I beg to differ. Every atmospheric molecule with a downward component of motion has the speed of that motion accelerated by gravity. Every atmospheric molecule with an upward component of motion has the speed of that motion decelerated by gravity. That is why a mass of air moving downward increases in temperature and an upward moving mass decreases in temperature.

Jonathan1218 said:
I don't understand why Earth's spin does not slow down, .

It does slow down. The mean length of the daylight period is diminishing at the rate of 2.3 milliseconds per century.

klimatos said:
I beg to differ. Every atmospheric molecule with a downward component of motion has the speed of that motion accelerated by gravity. Every atmospheric molecule with an upward component of motion has the speed of that motion decelerated by gravity.
I'm sure @BvU knows that, but in the scenario being discussed - the rotation of the Earth about its axis - the acceleration is perpendicular to the direction of motion.

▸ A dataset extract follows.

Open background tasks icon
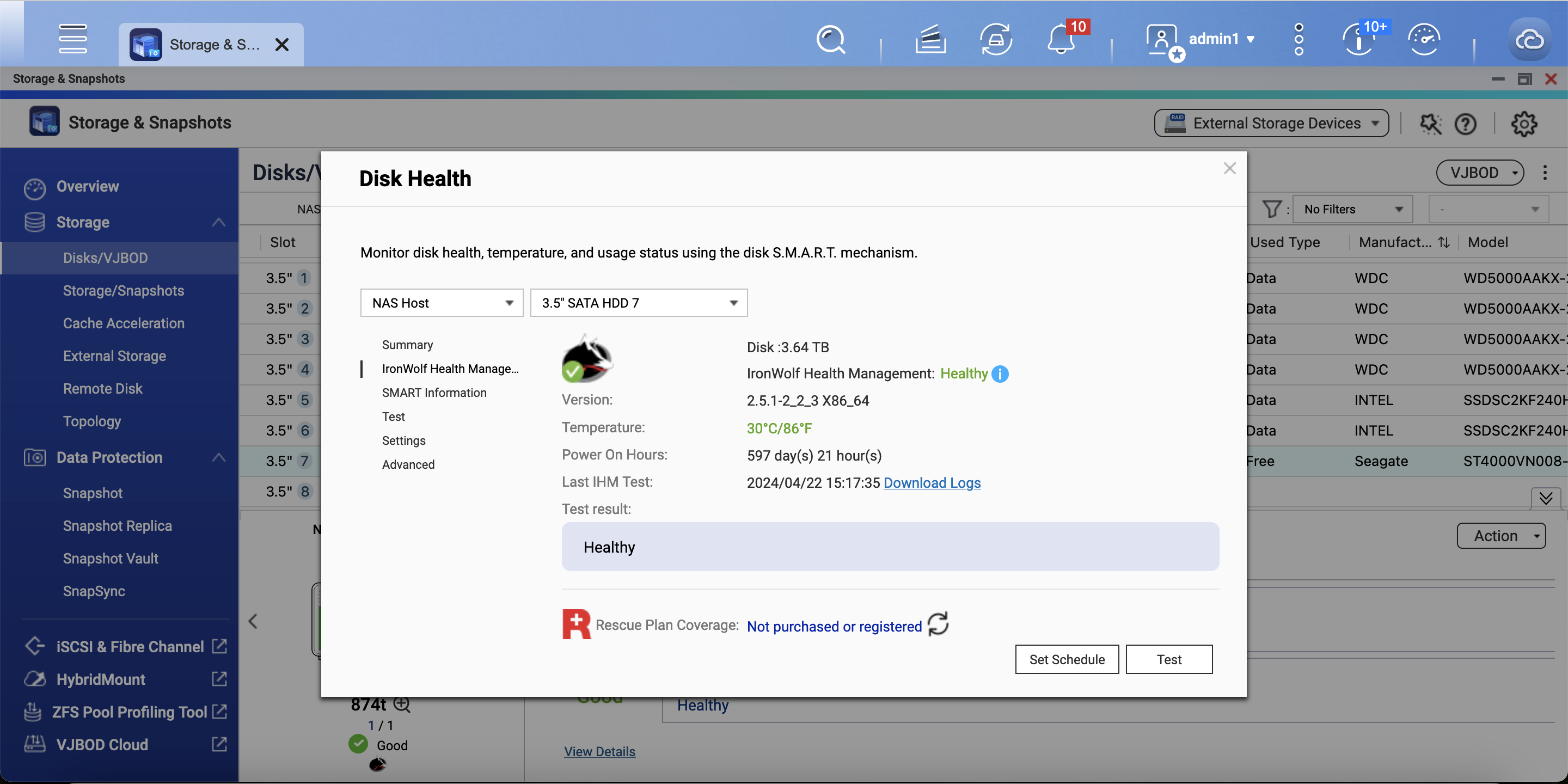1568x784 pixels. click(x=930, y=40)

I see that I mistook the OP for a question about the Earth’s orbit, when it was actually about revolution on the axis. However, I believe what he was asking (Janathan, correct me if I’m wrong here) is basically,”how is this NOT perpetual motion?” Although it is true that tidal forces from the Moon are gradually slowing the planet’s rotation, I don’t think that’s what is being asked. If the Moon were not slowing the Earths rotation, would it keep spinning forever? If so, how does one account for the acceleration that keeps each part turning round? If not, what would slow it down?

That is what you were asking, yes?

The answer to your question is both simple and difficult to explain in detail without knowing your background. The simple part is that one can show in general that invariance under some continuous symmetry automagically gives you a conservation law. This is called Noether's theorem. If you make the assumption that the laws of physics do not change if you face a different direction. i.e., there is no preferred direction in space singled out by nature, then you get conservation of angular momentum as a result. I am answering the question I think you actually asked, which was about the conservation law.

I think the OP is happy with post #2. See #3.

## 1. What is angular momentum?

Angular momentum is a physical quantity that describes the rotational motion of an object. It is the product of an object's moment of inertia and its angular velocity.

## 2. Why is angular momentum important?

Angular momentum is important because it is a conserved quantity, meaning it remains constant in a closed system. This allows us to predict the motion of objects in rotational systems without having to consider all of the individual forces acting on each object.

## 3. How is angular momentum conserved?

Angular momentum is conserved because of the law of conservation of angular momentum, which states that in the absence of external torques, the total angular momentum of a system remains constant.

## 4. What is an example of angular momentum conservation?

A classic example of angular momentum conservation is the spinning ice skater. As the skater pulls their arms in, their moment of inertia decreases, causing their angular velocity to increase in order to conserve angular momentum.

## 5. How is angular momentum used in real-life applications?

Angular momentum is used in many real-life applications, such as in spacecraft navigation, gyroscopes, and the design of sports equipment. It is also important in understanding the motion of celestial bodies and the stability of rotating systems.